=== What the task asks ===
Retype the records starting with the line that contains "Point to the arrow left of Pulsed bias" and going on through the line that contains "Click the word Rádio".
□ □ □ □ □ □ □
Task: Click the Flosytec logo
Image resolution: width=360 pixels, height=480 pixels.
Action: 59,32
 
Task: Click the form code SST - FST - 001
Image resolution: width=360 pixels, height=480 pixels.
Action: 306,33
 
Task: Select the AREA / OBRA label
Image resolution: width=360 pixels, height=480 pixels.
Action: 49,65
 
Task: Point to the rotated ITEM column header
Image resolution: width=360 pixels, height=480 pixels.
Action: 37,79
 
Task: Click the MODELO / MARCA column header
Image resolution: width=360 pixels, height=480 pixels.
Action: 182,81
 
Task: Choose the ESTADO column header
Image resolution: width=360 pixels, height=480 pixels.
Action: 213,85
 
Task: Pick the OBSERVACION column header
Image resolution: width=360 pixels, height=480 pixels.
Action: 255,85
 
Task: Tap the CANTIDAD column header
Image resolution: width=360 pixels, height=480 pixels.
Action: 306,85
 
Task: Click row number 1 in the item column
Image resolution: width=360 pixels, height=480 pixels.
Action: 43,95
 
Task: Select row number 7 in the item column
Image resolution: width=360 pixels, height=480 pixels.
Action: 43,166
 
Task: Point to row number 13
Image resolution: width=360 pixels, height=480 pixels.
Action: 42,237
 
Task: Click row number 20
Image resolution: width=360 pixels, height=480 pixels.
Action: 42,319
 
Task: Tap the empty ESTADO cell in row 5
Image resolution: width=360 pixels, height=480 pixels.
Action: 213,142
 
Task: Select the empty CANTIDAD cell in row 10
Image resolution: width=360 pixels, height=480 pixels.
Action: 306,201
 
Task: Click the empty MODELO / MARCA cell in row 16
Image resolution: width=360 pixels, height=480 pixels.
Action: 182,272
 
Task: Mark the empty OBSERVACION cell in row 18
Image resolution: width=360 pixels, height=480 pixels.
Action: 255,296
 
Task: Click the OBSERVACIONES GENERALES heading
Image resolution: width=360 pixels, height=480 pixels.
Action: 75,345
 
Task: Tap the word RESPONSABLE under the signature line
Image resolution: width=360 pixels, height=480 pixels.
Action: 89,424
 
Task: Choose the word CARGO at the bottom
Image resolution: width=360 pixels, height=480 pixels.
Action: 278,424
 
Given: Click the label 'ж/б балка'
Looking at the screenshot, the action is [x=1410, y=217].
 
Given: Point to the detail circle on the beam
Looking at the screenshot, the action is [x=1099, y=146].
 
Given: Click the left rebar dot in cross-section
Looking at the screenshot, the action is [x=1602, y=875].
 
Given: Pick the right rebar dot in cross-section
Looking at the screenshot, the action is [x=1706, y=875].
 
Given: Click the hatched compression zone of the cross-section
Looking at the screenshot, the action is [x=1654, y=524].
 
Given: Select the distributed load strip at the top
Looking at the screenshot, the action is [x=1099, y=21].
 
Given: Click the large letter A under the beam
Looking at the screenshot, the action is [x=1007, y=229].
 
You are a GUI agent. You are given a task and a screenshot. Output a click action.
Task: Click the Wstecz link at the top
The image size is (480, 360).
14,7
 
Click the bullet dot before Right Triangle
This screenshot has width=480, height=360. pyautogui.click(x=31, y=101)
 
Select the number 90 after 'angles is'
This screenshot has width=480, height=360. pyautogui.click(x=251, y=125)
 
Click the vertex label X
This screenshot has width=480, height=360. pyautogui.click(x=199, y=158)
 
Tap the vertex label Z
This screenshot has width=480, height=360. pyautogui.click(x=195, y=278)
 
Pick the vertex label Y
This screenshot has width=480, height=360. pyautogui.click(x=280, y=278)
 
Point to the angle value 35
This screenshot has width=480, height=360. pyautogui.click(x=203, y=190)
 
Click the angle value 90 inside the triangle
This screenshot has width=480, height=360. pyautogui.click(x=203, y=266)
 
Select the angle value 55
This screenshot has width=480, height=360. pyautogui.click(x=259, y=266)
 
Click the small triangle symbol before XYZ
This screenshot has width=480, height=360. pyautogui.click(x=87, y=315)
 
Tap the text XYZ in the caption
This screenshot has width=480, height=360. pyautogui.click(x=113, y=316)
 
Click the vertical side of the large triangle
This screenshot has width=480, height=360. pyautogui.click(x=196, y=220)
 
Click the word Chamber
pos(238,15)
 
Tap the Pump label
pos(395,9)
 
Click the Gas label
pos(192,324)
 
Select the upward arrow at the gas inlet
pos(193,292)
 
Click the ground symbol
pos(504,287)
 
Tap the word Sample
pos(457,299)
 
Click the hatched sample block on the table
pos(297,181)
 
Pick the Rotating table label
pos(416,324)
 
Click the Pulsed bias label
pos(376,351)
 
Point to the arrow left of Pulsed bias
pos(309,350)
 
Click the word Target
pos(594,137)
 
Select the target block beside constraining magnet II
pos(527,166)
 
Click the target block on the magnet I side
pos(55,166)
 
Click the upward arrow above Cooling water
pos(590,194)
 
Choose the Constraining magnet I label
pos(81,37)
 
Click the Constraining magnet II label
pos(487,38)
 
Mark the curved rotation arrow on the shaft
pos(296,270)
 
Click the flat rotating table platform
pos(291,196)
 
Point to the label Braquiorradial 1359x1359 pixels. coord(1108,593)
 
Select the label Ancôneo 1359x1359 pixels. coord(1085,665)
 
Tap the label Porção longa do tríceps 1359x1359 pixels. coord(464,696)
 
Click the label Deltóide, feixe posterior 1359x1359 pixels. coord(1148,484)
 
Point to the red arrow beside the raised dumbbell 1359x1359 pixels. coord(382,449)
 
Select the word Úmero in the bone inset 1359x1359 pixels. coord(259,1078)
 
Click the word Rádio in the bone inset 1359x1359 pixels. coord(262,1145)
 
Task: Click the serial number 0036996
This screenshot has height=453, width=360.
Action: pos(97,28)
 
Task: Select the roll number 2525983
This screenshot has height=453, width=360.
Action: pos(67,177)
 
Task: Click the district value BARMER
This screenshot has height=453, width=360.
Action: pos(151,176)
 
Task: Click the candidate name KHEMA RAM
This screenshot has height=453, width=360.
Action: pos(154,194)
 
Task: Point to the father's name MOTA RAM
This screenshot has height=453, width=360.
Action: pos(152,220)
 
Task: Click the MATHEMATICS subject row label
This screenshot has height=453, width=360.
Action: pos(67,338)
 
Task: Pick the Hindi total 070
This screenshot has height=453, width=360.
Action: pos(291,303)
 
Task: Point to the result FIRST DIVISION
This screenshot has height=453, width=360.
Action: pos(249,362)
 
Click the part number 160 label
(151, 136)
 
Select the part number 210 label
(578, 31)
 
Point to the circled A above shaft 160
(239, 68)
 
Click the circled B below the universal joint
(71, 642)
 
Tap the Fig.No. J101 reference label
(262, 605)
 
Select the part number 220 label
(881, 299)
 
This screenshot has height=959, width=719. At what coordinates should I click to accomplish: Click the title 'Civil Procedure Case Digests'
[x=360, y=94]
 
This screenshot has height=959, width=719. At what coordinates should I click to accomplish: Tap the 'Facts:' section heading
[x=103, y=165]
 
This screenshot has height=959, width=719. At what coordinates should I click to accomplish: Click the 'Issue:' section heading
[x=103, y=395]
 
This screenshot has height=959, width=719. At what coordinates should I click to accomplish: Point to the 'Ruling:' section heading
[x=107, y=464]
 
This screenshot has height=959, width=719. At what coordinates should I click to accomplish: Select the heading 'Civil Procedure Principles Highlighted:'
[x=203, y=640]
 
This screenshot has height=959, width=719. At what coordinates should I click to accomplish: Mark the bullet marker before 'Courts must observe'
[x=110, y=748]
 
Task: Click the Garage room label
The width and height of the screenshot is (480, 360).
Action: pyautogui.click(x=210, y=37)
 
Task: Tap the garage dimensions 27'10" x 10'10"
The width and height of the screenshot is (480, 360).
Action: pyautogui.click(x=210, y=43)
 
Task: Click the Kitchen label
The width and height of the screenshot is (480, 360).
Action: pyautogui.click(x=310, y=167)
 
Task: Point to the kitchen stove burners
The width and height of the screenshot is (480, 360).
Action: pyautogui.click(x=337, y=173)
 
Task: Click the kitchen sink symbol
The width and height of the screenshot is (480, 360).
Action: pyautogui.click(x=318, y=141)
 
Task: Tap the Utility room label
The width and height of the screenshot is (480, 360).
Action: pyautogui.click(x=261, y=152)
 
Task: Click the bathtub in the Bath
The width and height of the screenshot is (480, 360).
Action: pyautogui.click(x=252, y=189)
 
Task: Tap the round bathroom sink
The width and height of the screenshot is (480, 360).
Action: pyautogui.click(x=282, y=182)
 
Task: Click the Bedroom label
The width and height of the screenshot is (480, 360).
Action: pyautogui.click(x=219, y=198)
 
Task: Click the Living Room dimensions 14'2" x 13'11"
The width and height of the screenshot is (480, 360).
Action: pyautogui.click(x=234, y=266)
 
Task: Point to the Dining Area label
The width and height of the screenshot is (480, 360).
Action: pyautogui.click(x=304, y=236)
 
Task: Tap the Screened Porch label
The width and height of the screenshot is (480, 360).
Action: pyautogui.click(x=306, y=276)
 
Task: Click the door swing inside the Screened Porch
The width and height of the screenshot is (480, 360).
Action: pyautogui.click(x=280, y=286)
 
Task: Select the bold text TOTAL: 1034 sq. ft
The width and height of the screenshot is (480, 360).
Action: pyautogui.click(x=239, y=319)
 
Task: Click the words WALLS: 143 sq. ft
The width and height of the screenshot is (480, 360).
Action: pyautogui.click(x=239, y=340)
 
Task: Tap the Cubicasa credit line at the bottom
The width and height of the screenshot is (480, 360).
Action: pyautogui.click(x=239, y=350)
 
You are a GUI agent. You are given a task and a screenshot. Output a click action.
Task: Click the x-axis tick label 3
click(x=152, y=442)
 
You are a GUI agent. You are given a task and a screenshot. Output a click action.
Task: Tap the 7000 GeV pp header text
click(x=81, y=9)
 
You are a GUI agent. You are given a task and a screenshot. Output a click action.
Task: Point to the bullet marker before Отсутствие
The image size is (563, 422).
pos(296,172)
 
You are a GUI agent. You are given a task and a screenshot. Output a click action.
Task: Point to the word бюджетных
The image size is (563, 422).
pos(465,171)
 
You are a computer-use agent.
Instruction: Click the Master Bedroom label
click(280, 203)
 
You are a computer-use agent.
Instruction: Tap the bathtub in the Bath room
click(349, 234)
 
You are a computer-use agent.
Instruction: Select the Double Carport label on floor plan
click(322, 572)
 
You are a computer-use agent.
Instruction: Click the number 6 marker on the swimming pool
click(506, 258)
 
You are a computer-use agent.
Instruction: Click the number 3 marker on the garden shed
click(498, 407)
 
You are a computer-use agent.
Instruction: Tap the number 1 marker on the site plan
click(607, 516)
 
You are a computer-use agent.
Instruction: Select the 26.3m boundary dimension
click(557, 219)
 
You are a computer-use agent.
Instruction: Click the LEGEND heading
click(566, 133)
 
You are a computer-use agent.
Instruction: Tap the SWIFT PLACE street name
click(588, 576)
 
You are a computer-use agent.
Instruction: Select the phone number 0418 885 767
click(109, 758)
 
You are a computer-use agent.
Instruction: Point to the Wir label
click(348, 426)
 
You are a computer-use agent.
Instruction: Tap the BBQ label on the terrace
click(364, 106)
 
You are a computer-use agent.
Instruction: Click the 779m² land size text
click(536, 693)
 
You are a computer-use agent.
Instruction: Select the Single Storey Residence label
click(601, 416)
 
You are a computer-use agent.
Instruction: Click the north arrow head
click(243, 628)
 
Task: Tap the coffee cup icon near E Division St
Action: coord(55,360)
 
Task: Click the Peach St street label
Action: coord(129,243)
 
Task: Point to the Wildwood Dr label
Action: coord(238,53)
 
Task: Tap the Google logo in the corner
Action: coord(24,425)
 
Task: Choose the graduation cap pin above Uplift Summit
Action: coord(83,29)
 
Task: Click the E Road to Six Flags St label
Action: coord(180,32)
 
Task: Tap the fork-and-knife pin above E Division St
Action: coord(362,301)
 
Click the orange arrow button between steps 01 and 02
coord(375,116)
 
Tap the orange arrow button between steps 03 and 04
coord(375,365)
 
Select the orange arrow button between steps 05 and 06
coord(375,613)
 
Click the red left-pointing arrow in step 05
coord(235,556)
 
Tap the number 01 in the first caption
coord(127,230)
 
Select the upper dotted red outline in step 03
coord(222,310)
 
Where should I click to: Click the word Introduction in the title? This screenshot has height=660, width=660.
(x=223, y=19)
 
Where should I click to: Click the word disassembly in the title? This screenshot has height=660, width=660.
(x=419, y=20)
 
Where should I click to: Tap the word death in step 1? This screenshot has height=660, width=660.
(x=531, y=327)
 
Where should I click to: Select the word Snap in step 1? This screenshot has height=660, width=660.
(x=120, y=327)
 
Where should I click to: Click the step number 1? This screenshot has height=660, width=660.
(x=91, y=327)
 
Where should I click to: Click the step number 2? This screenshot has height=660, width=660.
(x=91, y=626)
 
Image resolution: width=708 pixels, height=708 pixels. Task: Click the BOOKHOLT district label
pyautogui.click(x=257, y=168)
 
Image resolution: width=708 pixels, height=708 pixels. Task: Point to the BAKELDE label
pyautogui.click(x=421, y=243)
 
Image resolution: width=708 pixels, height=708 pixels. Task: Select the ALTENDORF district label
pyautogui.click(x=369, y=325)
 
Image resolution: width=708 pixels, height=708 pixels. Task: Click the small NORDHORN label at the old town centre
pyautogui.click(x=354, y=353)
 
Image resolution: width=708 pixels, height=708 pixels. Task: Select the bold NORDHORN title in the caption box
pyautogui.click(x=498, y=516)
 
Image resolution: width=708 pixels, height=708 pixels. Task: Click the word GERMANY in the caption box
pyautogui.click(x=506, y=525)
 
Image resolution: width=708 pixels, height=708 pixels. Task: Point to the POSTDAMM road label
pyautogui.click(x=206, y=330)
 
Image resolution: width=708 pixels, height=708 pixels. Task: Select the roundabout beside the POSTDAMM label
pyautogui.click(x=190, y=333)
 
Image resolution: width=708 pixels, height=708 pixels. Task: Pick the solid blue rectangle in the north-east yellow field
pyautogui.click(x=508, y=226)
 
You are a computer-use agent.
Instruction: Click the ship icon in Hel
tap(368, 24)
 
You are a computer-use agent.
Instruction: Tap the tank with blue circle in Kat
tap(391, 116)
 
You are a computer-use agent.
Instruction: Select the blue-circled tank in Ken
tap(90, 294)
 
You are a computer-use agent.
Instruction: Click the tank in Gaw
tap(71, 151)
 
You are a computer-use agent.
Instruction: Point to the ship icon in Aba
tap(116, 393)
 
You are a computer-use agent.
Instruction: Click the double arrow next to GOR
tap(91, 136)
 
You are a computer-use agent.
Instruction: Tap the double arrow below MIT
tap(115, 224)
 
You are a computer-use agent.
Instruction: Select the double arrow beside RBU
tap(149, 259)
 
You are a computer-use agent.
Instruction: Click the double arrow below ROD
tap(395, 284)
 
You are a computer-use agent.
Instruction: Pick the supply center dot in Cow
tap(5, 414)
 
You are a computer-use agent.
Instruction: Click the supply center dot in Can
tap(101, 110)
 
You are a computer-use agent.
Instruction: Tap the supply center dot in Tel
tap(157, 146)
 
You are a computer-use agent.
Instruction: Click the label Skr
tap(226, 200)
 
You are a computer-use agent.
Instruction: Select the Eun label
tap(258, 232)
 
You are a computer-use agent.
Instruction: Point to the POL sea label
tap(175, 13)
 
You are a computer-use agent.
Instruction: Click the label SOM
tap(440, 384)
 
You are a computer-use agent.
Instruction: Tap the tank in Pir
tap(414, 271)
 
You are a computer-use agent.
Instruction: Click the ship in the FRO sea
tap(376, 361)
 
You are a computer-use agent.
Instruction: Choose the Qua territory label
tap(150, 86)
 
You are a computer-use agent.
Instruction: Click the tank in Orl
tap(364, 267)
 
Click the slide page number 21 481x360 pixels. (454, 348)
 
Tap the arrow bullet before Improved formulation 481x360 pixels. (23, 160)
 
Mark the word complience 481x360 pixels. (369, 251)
□ □ □ □ □ □ □
=== Exercise response ===
Point to the arrow left of Pulsed bias
pos(309,350)
 
Click the word Target
pos(594,137)
 
Select the target block beside constraining magnet II
pos(527,166)
 
Click the target block on the magnet I side
pos(55,166)
 
Click the upward arrow above Cooling water
pos(590,194)
 
Choose the Constraining magnet I label
pos(81,37)
 
Click the Constraining magnet II label
pos(487,38)
 
Mark the curved rotation arrow on the shaft
pos(296,270)
 
Click the flat rotating table platform
pos(291,196)
 
Point to the label Braquiorradial 1359x1359 pixels. coord(1108,593)
 
Select the label Ancôneo 1359x1359 pixels. coord(1085,665)
 
Tap the label Porção longa do tríceps 1359x1359 pixels. coord(464,696)
 
Click the label Deltóide, feixe posterior 1359x1359 pixels. coord(1148,484)
 
Point to the red arrow beside the raised dumbbell 1359x1359 pixels. coord(382,449)
 
Select the word Úmero in the bone inset 1359x1359 pixels. coord(259,1078)
 
Click the word Rádio in the bone inset 1359x1359 pixels. coord(262,1145)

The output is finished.